Körper in Bewegung
Fell, Federn, nackte Haut - Von der Natur des Tanzes
Von Wiebke Hüster
So artifiziell das klassische und zeitgenössische Ballett auch wirkt, so unmittelbar ist sein Bezug zur Natur. Seit dem Barock zeigt sich hier das Verhältnis von Mensch, Natur und Macht. Und im Tanz selbst ist die Natur als reale Gegenwart präsent.
Am Abend des 23. Februar 1653 beginnt in Paris die Uraufführung eines großen Balletts, das die ganze Nacht hindurch geht und in dem sich die Klassen mischen und Göttinnen, Dämonen, Werwölfe und Straßendiebe einander ablösen. Bei Tagesanbruch erscheint Ludwig XIV. vor dem Publikum, der tanzende König. Er verkörpert ein Gestirn. Als Sonnengott Apollon beschließt er das Ballett. Le Roi Soleil nennt man ihn, weil er verschiedentlich die aufgehende Sonne verkörpert, um zu veranschaulichen, dass seine Macht göttlich ist und von ihm Licht und Wärme ausgehen wie von dem Himmelskörper.
Repräsentationen der Natur sind im Tanz über Jahrhunderte hinweg von zentraler Bedeutung. Eine Kunst, deren Bedingung die Beherrschung der menschlichen Natur ist, arbeitet sich zuvörderst am Begriff des Körpers ab. Der tanzende Körper ist der kommunizierende Körper, der die Einsamkeit beendet, indem er auf den Ruf der Trommel in der Nacht antwortet. Der tanzende Körper transzendiert die irdische Existenz, die Überwindung der Schwerkraft ist ein Versprechen auf Unsterblichkeit. Der Tanz platziert diesen Körper in einem Bühnenbild, in dessen Gestaltung, in dessen Darstellung von Natur sich das Weltverhältnis der Tanzkunst spiegelt.

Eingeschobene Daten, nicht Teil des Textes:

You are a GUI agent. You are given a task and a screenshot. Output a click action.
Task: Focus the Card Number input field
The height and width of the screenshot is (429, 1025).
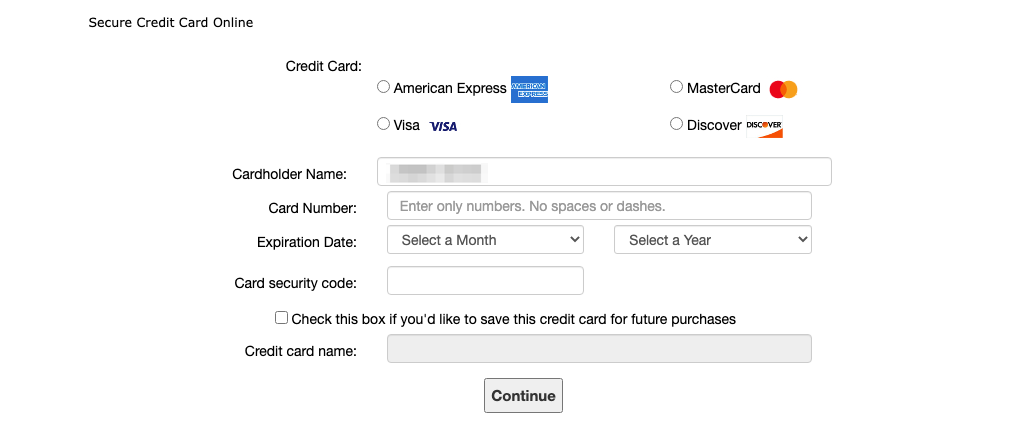coord(599,206)
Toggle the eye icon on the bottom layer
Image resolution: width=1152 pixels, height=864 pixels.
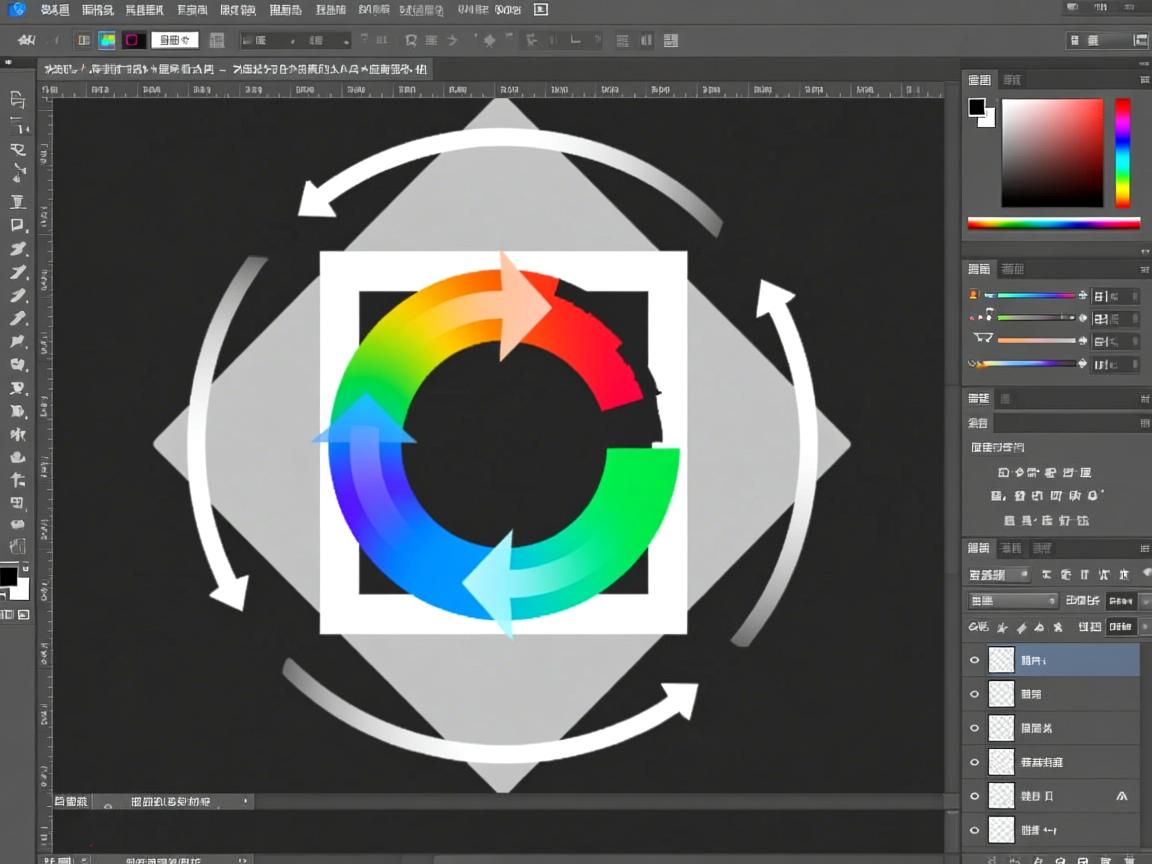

In der Romantik ist es der Wald, in dem die Geister von „Giselle“ tanzen.
In der Klassik ist es die Dornenhecke, die um das Schloss in „Dornröschen“ den Schlaf der Prinzessin schützt. In der Moderne wird noch einmal der heidnischen Rituale gedacht und der erwachenden Natur ein Opfer gebracht: „Le Sacre du Printemps“. Pina Bauschs Bühnenbilder werden von Nilpferden und Krokodilen durchwandert, duften nach Erde oder bieten mit riesigen Felsen unerwartete Herausforderungen für das Ensemble. Merce Cunninghams Tänzer werden in „Beach Birds“ zu Meeresvögeln, in „Pond Way“ zu Süßwasser-Anrainern. Die anorganische und organische Natur ist im Tanz so lebendig und präsent wie in der Lyrik. Schwäne, Mäuse, Sommernachtsträume, wohin man schaut, Federn, Fell, magische Blüten und nackte Haut.

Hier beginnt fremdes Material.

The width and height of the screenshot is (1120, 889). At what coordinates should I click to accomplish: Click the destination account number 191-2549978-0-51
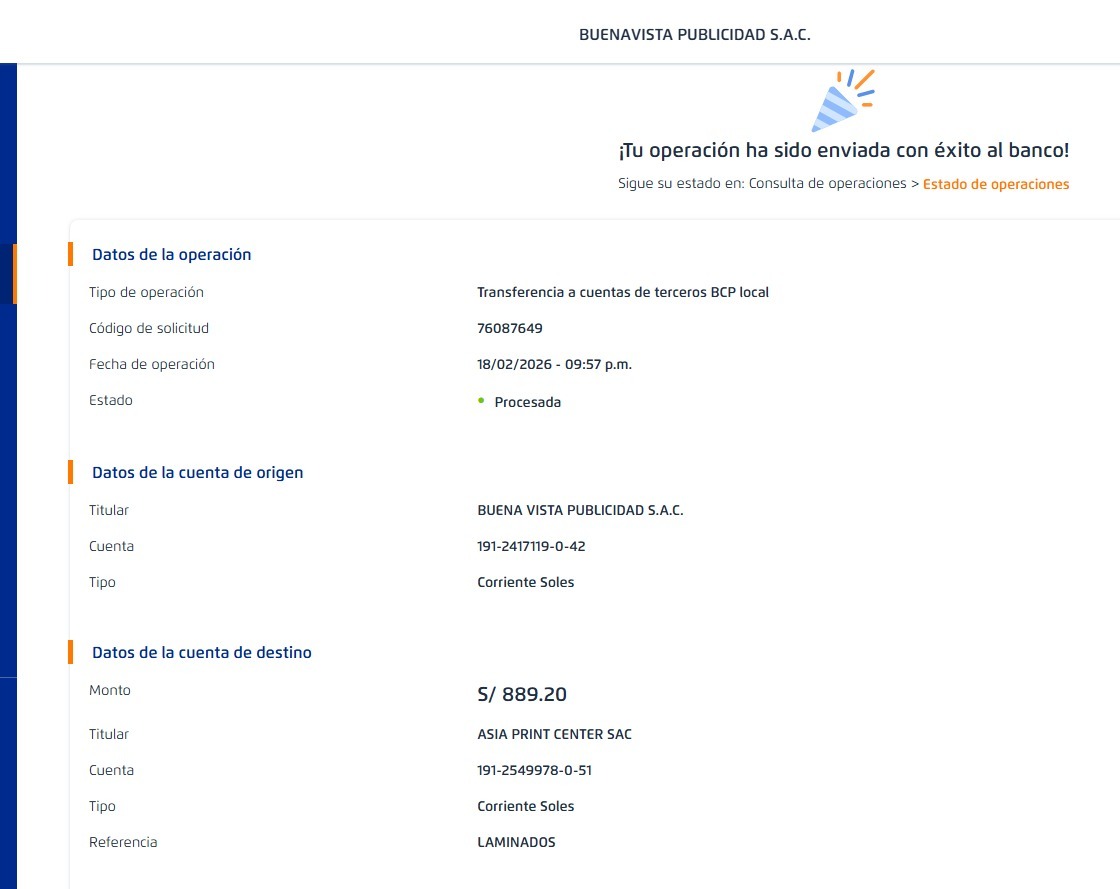point(541,770)
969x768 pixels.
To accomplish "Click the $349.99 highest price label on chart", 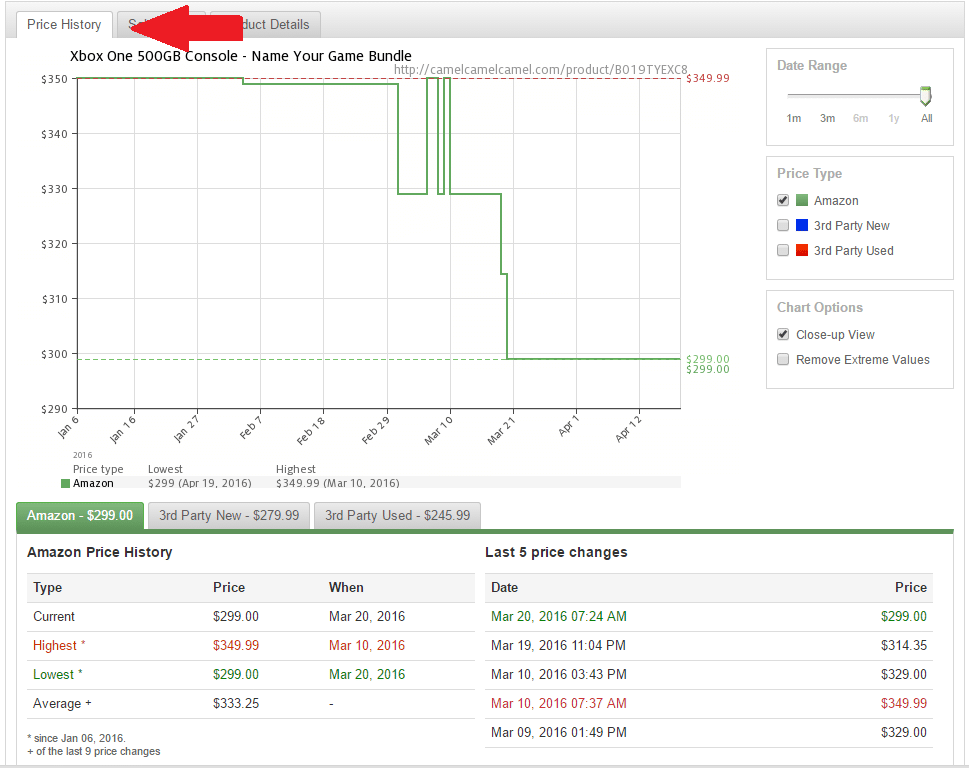I will coord(709,78).

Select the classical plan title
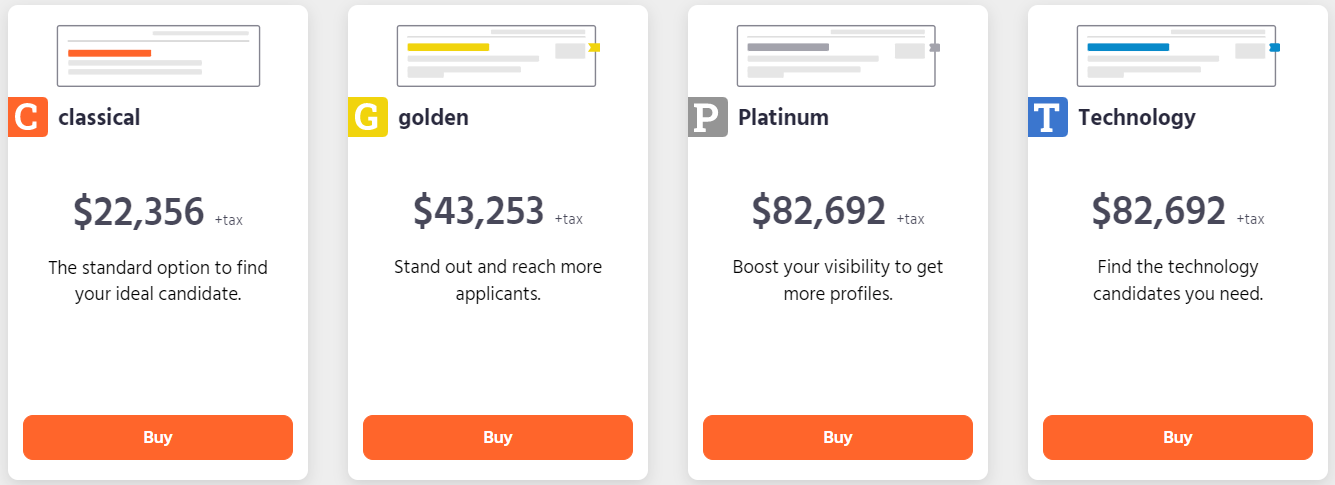tap(99, 117)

Wiebke Hüster ist seit mehr als zwei Jahrzehnten die Tanzkritikerin der „Frankfurter Allgemeinen Zeitung“. Sie berichtet auch im Deutschlandradio über die aktuellen Entwicklungen dieser Kunstform in all ihren Facetten. 2017 hat sie ihre Liebe zur Natur zum neuen Thema in der Zeitung entwickelt. Für das Feuilleton schreibt sie seitdem Essays über Wald, Wild, Landwirtschaft und Jagd. Ihre aktuelle neue Serie heißt „Zurück zur Natur“. Sie verbringt viel Zeit draußen und im Gespräch vor Ort mit den Berufsjägern, Förstern, Landwirten und Wissenschaftlern ihres über die Jahre gewachsenen Experten-Netzwerks. Die 60-Jährige ist Mutter von drei Kindern und lebt in Frankfurt am Main.